**WHAT THIS TASK INVOLVES**. When a line in the listing below contains the word "output", return a copy of that line.

┄┄┄┄┄┄┄┄┄┄┄┄┄┄┄┄┄┄┄┄

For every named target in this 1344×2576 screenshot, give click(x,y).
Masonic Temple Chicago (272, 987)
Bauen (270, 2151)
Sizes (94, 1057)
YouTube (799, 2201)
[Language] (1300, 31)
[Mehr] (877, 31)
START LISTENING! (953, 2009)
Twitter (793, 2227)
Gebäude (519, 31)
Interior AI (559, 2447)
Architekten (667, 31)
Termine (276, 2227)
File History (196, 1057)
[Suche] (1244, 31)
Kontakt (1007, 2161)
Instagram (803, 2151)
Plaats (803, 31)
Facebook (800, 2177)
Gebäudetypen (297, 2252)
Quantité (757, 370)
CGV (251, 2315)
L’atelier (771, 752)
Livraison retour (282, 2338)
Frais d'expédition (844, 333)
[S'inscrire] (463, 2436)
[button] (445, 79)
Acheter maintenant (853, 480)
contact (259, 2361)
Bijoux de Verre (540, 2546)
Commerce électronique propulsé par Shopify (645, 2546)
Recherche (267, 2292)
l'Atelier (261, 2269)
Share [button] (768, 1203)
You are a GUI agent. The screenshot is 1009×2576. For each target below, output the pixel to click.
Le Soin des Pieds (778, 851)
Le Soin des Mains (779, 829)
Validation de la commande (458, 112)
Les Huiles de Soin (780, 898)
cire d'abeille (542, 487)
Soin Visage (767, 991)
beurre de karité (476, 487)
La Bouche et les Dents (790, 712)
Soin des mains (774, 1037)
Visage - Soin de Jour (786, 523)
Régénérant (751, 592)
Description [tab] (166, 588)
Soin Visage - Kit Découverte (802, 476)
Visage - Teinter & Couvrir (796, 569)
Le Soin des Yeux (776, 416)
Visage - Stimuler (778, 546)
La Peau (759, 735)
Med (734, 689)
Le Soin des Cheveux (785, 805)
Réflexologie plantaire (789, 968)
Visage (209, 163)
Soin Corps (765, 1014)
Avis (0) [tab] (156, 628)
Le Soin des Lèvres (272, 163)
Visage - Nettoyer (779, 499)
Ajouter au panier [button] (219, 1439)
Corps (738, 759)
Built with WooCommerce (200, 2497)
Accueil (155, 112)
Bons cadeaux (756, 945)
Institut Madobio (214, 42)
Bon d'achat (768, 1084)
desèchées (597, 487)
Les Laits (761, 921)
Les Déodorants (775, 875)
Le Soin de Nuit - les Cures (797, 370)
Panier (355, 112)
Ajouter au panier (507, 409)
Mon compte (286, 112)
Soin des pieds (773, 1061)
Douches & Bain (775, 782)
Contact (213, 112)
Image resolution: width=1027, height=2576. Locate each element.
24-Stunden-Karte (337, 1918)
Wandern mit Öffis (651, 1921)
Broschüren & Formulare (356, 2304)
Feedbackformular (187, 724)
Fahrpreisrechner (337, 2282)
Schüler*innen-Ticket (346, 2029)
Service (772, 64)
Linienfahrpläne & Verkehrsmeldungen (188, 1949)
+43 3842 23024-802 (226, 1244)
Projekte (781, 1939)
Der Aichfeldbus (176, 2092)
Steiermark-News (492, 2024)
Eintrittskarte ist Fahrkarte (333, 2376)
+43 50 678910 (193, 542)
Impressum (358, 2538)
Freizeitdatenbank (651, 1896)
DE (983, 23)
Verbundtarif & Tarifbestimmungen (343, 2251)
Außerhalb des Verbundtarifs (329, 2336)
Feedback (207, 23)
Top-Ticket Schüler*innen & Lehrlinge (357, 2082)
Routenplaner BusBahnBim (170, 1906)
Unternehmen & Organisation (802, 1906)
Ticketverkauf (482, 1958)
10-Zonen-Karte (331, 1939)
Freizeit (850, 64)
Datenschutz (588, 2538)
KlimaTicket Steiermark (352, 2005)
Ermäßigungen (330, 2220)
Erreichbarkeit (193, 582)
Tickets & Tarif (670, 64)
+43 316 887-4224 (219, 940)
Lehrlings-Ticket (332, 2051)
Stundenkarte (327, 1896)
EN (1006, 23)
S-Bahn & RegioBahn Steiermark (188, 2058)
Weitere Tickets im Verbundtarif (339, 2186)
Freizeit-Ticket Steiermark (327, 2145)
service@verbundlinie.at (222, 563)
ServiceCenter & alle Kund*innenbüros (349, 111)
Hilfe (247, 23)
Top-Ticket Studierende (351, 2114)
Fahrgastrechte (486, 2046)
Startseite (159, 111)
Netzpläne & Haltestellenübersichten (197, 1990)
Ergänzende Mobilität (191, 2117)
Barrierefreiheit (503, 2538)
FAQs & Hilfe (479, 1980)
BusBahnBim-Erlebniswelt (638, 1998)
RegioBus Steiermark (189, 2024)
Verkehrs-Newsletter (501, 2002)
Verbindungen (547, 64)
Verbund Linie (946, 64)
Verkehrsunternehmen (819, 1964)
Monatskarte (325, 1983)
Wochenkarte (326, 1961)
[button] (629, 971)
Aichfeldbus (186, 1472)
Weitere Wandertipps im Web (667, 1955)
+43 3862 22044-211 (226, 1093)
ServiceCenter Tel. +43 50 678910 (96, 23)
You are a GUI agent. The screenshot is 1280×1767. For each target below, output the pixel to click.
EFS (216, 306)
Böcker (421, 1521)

┄┄┄┄┄┄┄┄┄┄┄┄┄┄┄┄┄┄┄┄

**ANSWER BELOW**.
You are a GUI agent. The screenshot is 1009×2576. For each target below, output the pixel to click.
You are a GUI agent. The screenshot is 1280×1767. For each target below, output the pixel to click.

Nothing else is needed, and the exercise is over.